Tell, who assumed the CEO role last April, said: “Cloetta is committed to continue to drive profitable growth and strengthening our market position through clear strategic priorities and a focused execution.

“The planned changes are an important step to ensure that Cloetta will become a more focused and efficient company with enhanced speed and agility.”

The company’s new strategic priorities, announced in March, outlined three priorities.

The first is to win with its so-called “super” brands. Cloetta is planning to focus across its core markets on ten selected brands to drive profitable growth through increased distribution and by continuing to take the brands into new categories.

The second is to grow beyond the group’s core markets with an increased focus on Germany and the UK as the European countries with the largest confectionery retail sales and the highest per capita consumption. Cloetta is also eyeing North America to build on demand for Swedish candy.
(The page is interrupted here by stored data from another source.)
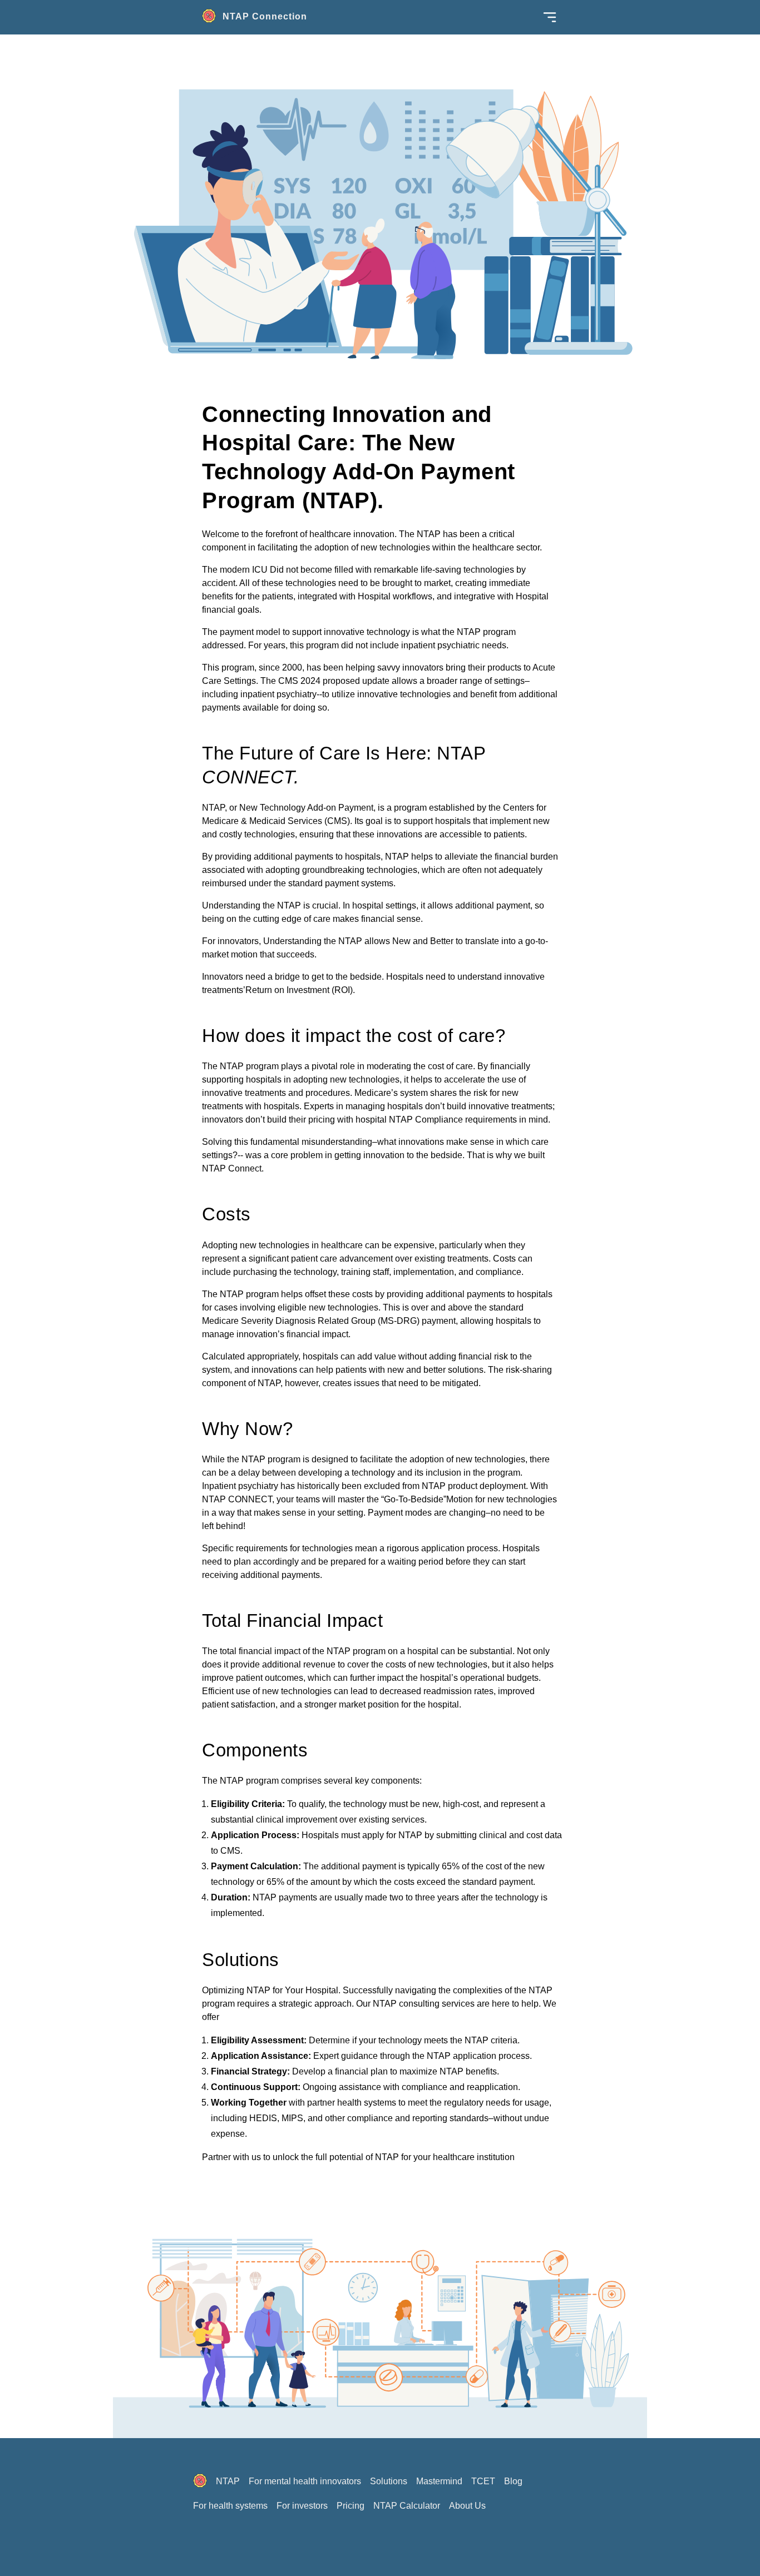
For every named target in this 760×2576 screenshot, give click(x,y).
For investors (302, 2505)
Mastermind (439, 2481)
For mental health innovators (305, 2481)
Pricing (350, 2505)
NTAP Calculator (406, 2505)
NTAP (228, 2481)
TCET (483, 2481)
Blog (513, 2481)
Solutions (388, 2481)
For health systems (230, 2505)
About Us (467, 2505)
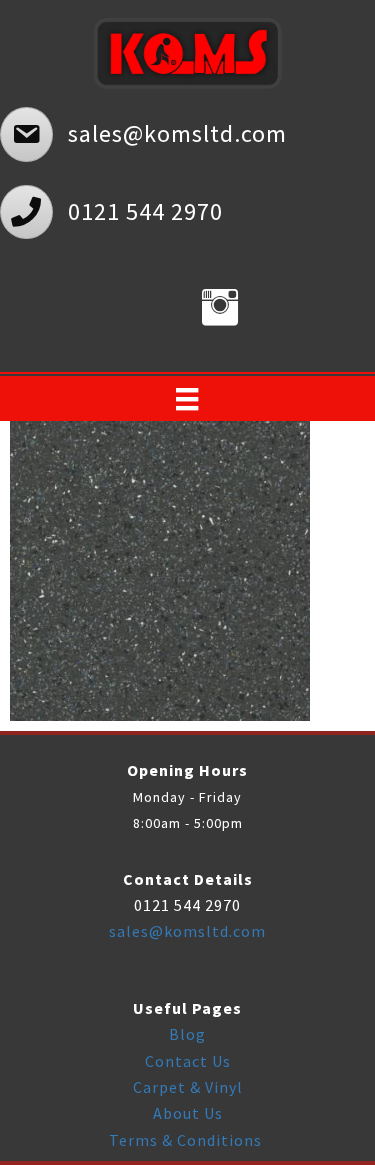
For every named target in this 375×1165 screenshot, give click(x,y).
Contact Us (188, 1061)
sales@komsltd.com (187, 931)
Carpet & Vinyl (188, 1087)
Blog (187, 1034)
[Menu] (187, 399)
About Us (188, 1113)
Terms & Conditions (187, 1140)
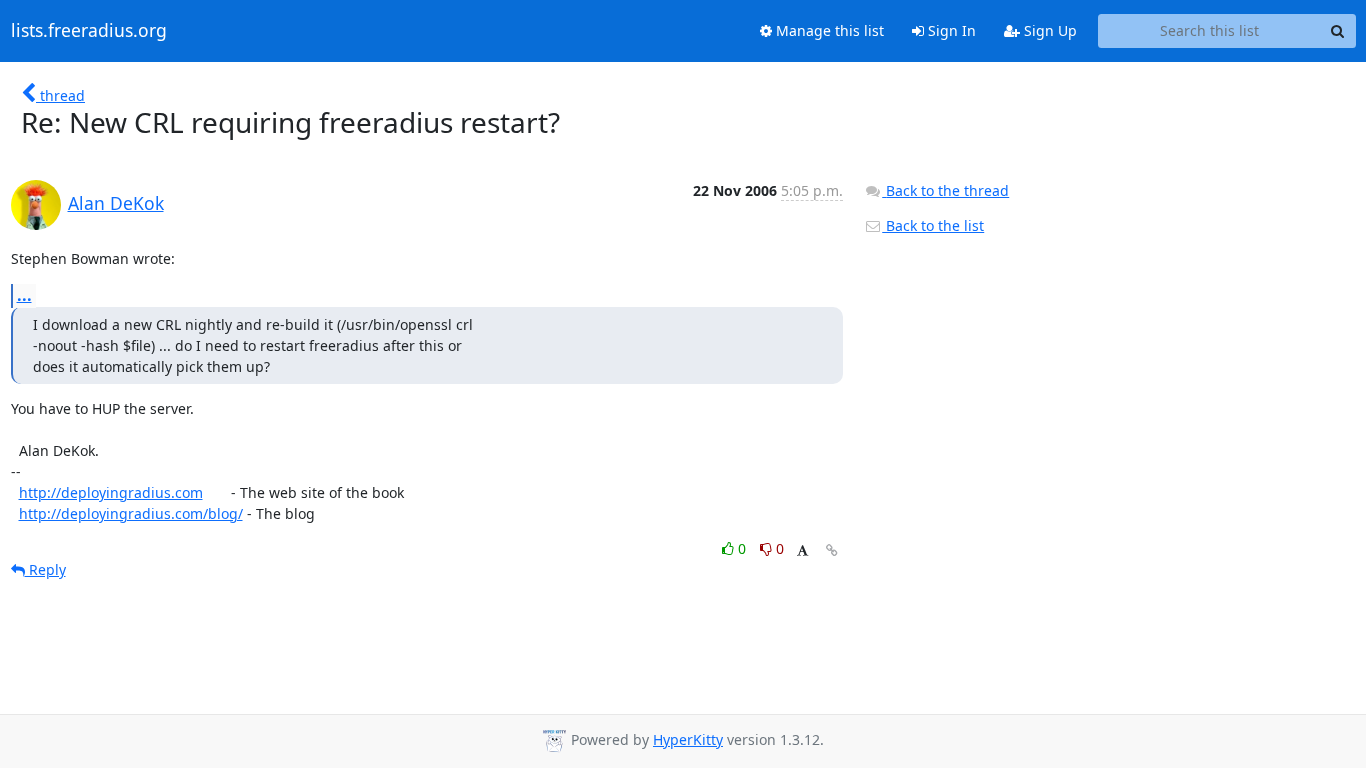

Its third strategic priority is to “excel in marketing and innovation” by accelerating new product development supported by “continued marketing effectiveness”.

To support these goals, Cloetta said it will improve its operating model through net revenue management, optimising its supply chain and establishing an effective operating structure, alongside selective M&A.

Cloetta also increased its long-term organic sales growth target to 3-4% per year, up from a previously announced goal of growth of 1-2%.

The group’s long-term adjusted EBIT margin target remains unchanged at 14%, with the addition the company is aiming to reach at least 12% by 2027.

In February, Cloetta indefinitely shelved plans for a new confectionery plant in the Netherlands after Tell put the investment on hold.

Cloetta sold its Nutisal roasted nuts label to Dutch peer The Monchy Food Company for around €5 to €6m ($5.4m – €6.5m) last June.